The thirst for Tasmania’s cool climate wines shows no signs of abating.
“There is strong and growing global interest in the unique wines we can grow and make on our little island at the edge of the world,” Wine Tasmania C.E.O., Sheralee Davies, says.
Demand for Tasmania’s premium wines, coupled with increasing concerns about global warming, is fuelling an investment boom in the state’s wine industry which already contributes $115 million annually to the local economy.
“There has been consistent growth in the Tasmanian wine sector for a number of years now,” Davies adds.
“We’ve seen many people move to Tasmania specifically to grow some of the world’s best grapes and make some of the world’s best wine here.”
According to Davies, Tasmania’s vineyard area has grown by 20 per cent over the past two seasons, as both local and mainland producers expand their footprint.
Furthermore, plans to expand grape growing areas by a further 15 per cent is also in the pipeline.
She points to the Hill Smith family, of Yalumba in the Barossa Valley, who currently have 2,000 hectares under cultivation but plan to further increase their holdings in the next couple of years.
Smaller producers are also stepping up their vineyard sizes.
“Our vineyard has expanded – both through existing wine producers planting more, as well as new entrants to the Tasmanian wine sector, and there are new wineries and cellar doors,” Davies explains.
Meantime, the 2019 vintage is off to a strong start with the first grapes for sparkling wine being picked.
The harvest is expected to continue through till mid-May, although it will vary from region to region.
“It’s always a relief to get the first grapes harvested and safely into our wineries for another year!” Davies says.
In one of Tasmania’s premier wine producing areas, the Coal River Valley east of Hobart, hundreds of pickers are moving into the vineyards, and some wineries are gearing up for 24-hour operations.
At the Puddleduck Vineyard, chardonnay and pinot noir grapes for sparkling wine are being harvested, with owner, Darren Brown, telling The Mercury that riesling, chardonnay, pinot noir and sauvignon blanc grape varieties for table wine would be picked later in March.
He also said his yield would be about 32 tonnes, which is down 10 per cent on last season.
And, for consumers who are eagerly awaiting the first tastings of Tasmania’s 2019 wine offerings, the news is heartening.

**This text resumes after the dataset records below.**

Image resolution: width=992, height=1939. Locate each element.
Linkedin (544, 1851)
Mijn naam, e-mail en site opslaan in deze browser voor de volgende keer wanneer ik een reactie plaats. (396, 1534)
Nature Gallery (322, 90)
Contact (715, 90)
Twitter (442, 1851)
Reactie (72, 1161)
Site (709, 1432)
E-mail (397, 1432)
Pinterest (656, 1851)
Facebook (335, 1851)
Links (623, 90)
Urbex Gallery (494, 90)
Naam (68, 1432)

According to Davies, early reports about this year’s vintage are very positive, in terms of both the quality of the grapes and overall volumes.
She expects yields will be roughly in line with the past three seasons, although variable conditions mean they will vary across the island.
“It’s been a varied 2018-19 season so far, we’ve had dry conditions, wet conditions, cold weather, warm weather, hail, fires, frost – you name it, we’ve probably experienced it somewhere on the island!” Davies continues.
“This is what is involved with growing grapes in Tasmania, high risk but high quality in terms of the quality of wine we are able to produce.
“Growers are used to being agile and reacting to the ever-varied seasonal conditions and this always stands them in good stead to manage whatever is thrown in their way.
“Keep an eye out for wines from 2019 over the coming months and years.”